During ageing, the immune system can also become overactive or dysregulated, causing inflammation, an important contributor to accelerated ageing.

These aspects have been highlighted by the COVID-19 pandemic, with the elderly and immunocompromised at high risk, but interestingly patients developing overly strong immune reactions to COVID are at high risk of mortality.

Indeed, dexamethasone (and other corticosteroids) are now proven treatments for COVID, most likely through their anti-inflammatory properties.

To improve health and combat ageing, it will thus be crucial to understand which immune components require potentiation and which require suppression during ageing.

Currently, our understanding of this is limited by the absence of tractable experimental manipulations of subpopulations of immune cells in vivo during ageing. Only when we understand the fundamental biology of the ageing immune system can we develop rejuvenation therapies. To achieve this we will use the fruit fly as a model, building on data obtained using tools we have recently developed.

The fruit fly, Drosophila melanogaster has been used in biomedical research for over 100-years and has played a key role in our understanding of innate immune signalling and activation, for example the role of Toll-like receptors in this process.

In mammals, macrophages play a key role in development, host defence and homeostasis and their dysfunction contributes to a wide-range of human diseases that increase in their prevalence as we age.

These white blood cells are highly heterogeneous - there are many different types of tissue resident macrophages and macrophages can also become activated to a range of states.

We have recently identified a number of functionally-distinct macrophage subpopulations in the fly, that exhibit plasticity in their numbers and localisation across the lifecourse of the fly, including during ageing.

As part of this work, we have developed genetic tools that enable imaging and manipulation of these subpopulations in the context of a genetically-tractable in vivo model that is highly amenable to ageing studies due to its short lifespan.

Moreover, the molecular mechanisms identified in both macrophage specification and subpopulation identity, as well as ageing, share strong similarity between the fly and ourselves.

As further proof of the utility of flies as a model in this space, we recently identified pro-inflammatory macrophage subpopulations that become more prominent during the ageing process.

Therefore, our fly model now uniquely allows a large-scale experimental and empirical in vivo test of the importance of macrophage subpopulations during ageing.

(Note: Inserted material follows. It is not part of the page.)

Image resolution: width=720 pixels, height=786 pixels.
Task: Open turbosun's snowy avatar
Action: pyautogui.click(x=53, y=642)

Using the functional genetic tools we have developed, we will directly manipulate the macrophage subpopulations in the fly, increasing or decreasing their numbers during the ageing process to test their function during ageing in vivo.

We will also compare the transcriptomes of macrophage subpopulations in young and aged flies to help identify the molecules that determine the actions of these cells.

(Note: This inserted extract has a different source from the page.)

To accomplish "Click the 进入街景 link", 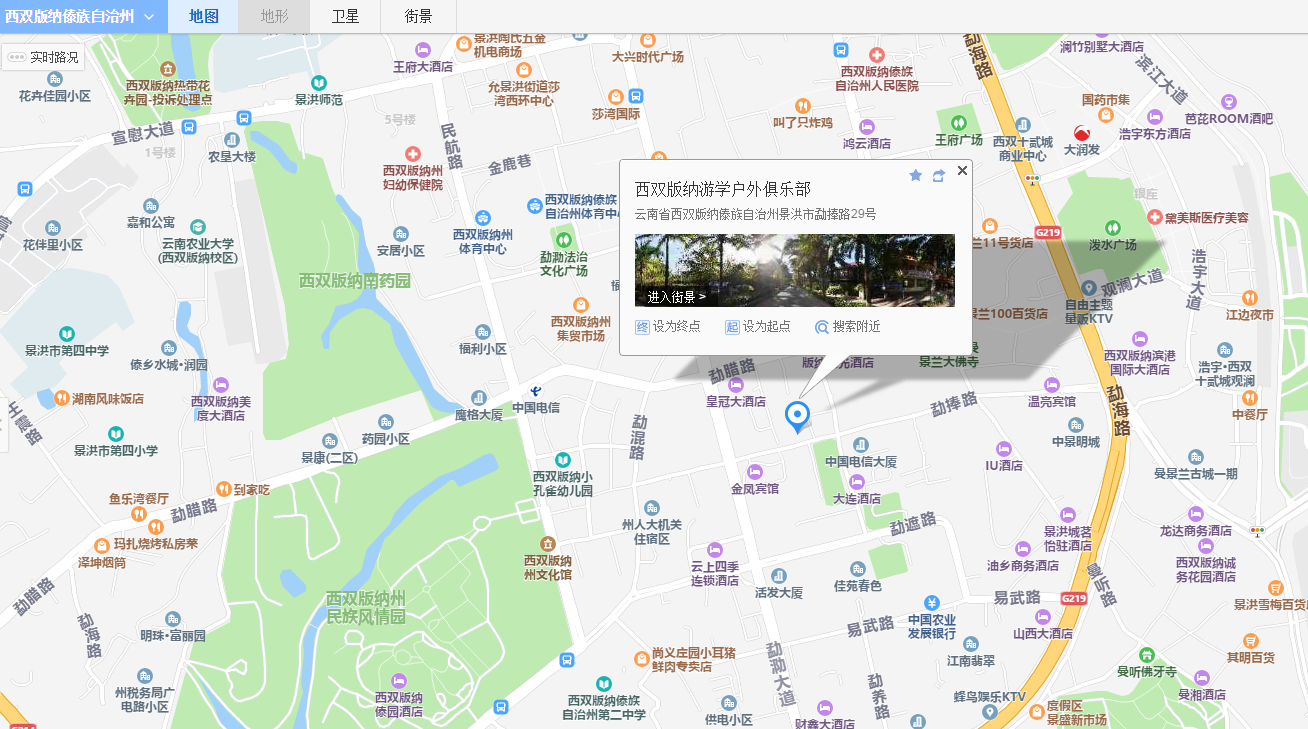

Assays on functional performance will help identify which aspects of physiology are impacted by these subpopulations of macrophages.

This study will therefore set the foundations for uncovering the roles of different types of white blood cell during ageing and the molecules involved in driving the changes we see at a whole organismal level.

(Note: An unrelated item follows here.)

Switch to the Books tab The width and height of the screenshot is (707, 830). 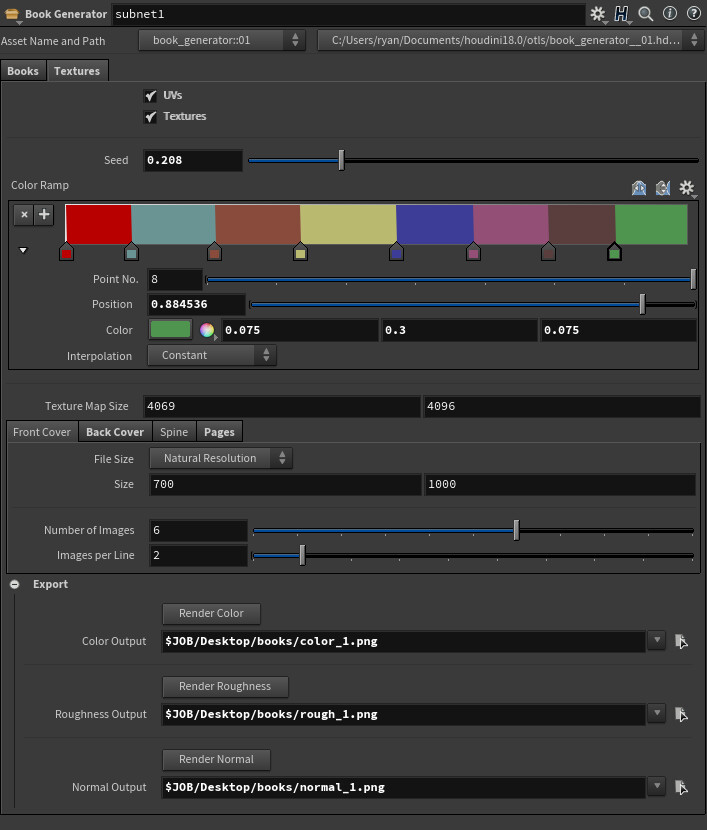[x=23, y=71]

As such it will provide the first proof-of-principle as to whether enhancing or suppressing the function of certain immune cells can be beneficial to the ageing process and whether enhancing immunity in old age is a viable approach or can lead to unintended negative consequences.

In the longer term, this work has the potential to identify mechanisms and molecules involved in how macrophages contribute to/protect against the age-related decline organisms experience. Such insights will help generate new precise anti-ageing therapies and life-style advice.

Crucially, the immune system is highly amenable to pharmacological manipulation and interventions can be envisioned that are highly targeted, but with large-scale systemic anti-ageing effects.

A downside with most of the currently promoted anti-ageing drugs is that they are aimed at many cells in the body and not targeted subsets, inviting negative side-effects.